Face No. 5
- Date:
- 1991
- Source:
- Minneapolis Institute of Art
Description
Face No. 5, produced by Hagiwara Hideo in 1991, is a late-career addition to the long inquiry into the human visage that runs through the artist's catalogue, from the early Mask O of 1950 through the numbered Kamen (Mask) prints of the 1960s and into the Face series of his last decades. The composition centers on a frontal, vertical configuration: implied eye openings, brow, and mouth are suggested through carved passages and tonal weight rather than drawn as features, while a dense surrounding field of grain and inking anchors the head as a totemic presence rather than a portrait. By 1991, Hagiwara had spent more than forty years refining this kind of confrontational, face-adjacent imagery, and Face No. 5 reflects the continuity of his concerns: the work simultaneously engages Japan's deep tradition of masked performance and ritual — Noh, Gigaku, folk and festival masks — and a broader twentieth-century interest in archetypal, primal imagery shared with international postwar abstraction.
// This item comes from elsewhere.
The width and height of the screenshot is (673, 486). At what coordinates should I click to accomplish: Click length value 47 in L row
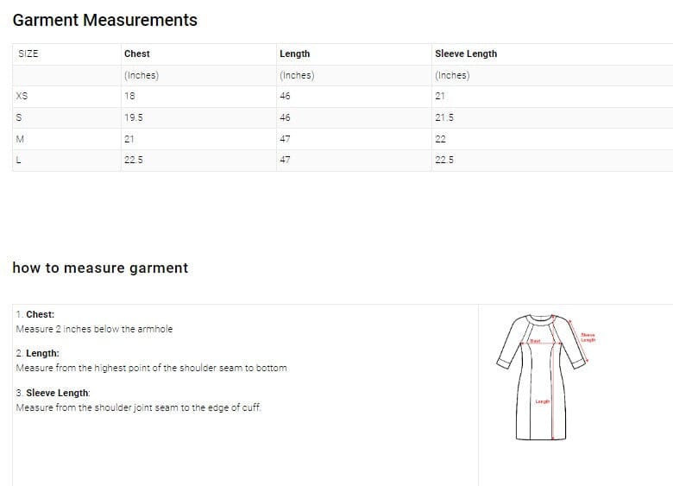click(x=286, y=160)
As with all of his catalogue, the print was designed, carved, and printed by Hagiwara himself, in keeping with the sosaku-hanga (creative print) movement's foundational claim that each impression be a fully personal act. The Minneapolis Institute of Art, which holds this impression in its collection of modern Japanese prints (https://collections.artsmia.org/art/136924), positions Face No. 5 alongside the artist's earlier Mask and Kamen sheets. For students of Hagiwara Hideo, the 1991 print is a strong example of how, even in the final decade of his career, he continued to treat the human face as one of the most generative subjects available to abstract woodblock, returning repeatedly to it as a site where carving, inking, and personal gesture could converge.